[About this exercise] Repeat exactly, and only, the lines from the one holding "Instruction: Enable export" through the last line of the records below.

[Stored dataset items]

┌──

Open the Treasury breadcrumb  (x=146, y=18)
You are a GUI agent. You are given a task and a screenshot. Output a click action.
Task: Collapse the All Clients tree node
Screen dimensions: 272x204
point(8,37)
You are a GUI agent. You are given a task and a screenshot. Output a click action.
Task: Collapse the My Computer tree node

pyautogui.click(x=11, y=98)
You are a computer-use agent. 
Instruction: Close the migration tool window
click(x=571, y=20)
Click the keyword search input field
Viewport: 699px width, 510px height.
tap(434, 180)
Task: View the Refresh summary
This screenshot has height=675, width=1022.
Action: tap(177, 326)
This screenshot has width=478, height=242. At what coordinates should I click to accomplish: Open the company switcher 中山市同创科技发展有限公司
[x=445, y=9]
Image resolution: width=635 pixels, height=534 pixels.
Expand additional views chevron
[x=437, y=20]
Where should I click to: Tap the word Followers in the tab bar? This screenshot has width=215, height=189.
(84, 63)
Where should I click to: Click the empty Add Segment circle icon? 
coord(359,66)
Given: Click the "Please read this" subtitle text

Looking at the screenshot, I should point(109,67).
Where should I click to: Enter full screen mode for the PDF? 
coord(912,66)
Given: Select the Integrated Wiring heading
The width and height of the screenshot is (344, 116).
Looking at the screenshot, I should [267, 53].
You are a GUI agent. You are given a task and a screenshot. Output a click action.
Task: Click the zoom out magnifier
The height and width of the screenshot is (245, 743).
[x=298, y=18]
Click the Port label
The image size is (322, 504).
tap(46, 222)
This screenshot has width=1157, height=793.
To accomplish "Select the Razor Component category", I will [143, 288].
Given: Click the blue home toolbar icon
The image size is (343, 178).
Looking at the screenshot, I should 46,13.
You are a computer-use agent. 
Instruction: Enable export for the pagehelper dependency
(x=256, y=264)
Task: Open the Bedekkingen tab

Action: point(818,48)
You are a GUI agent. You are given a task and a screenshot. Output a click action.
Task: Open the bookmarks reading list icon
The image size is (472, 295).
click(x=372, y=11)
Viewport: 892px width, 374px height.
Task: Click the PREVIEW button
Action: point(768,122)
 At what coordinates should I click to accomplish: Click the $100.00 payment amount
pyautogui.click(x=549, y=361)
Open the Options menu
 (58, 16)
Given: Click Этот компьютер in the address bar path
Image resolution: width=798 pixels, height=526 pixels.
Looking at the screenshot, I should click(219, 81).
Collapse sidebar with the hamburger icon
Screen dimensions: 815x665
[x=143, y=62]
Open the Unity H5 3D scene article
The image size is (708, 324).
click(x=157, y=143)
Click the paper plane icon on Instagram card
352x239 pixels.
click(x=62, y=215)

└──

[Result of the exercise]
Instruction: Enable export for the pagehelper dependency
(x=256, y=264)
Task: Open the Bedekkingen tab

Action: point(818,48)
You are a GUI agent. You are given a task and a screenshot. Output a click action.
Task: Open the bookmarks reading list icon
The image size is (472, 295).
click(x=372, y=11)
Viewport: 892px width, 374px height.
Task: Click the PREVIEW button
Action: point(768,122)
 At what coordinates should I click to accomplish: Click the $100.00 payment amount
pyautogui.click(x=549, y=361)
Open the Options menu
 (58, 16)
Given: Click Этот компьютер in the address bar path
Image resolution: width=798 pixels, height=526 pixels.
Looking at the screenshot, I should click(219, 81).
Collapse sidebar with the hamburger icon
Screen dimensions: 815x665
[x=143, y=62]
Open the Unity H5 3D scene article
The image size is (708, 324).
click(x=157, y=143)
Click the paper plane icon on Instagram card
352x239 pixels.
click(x=62, y=215)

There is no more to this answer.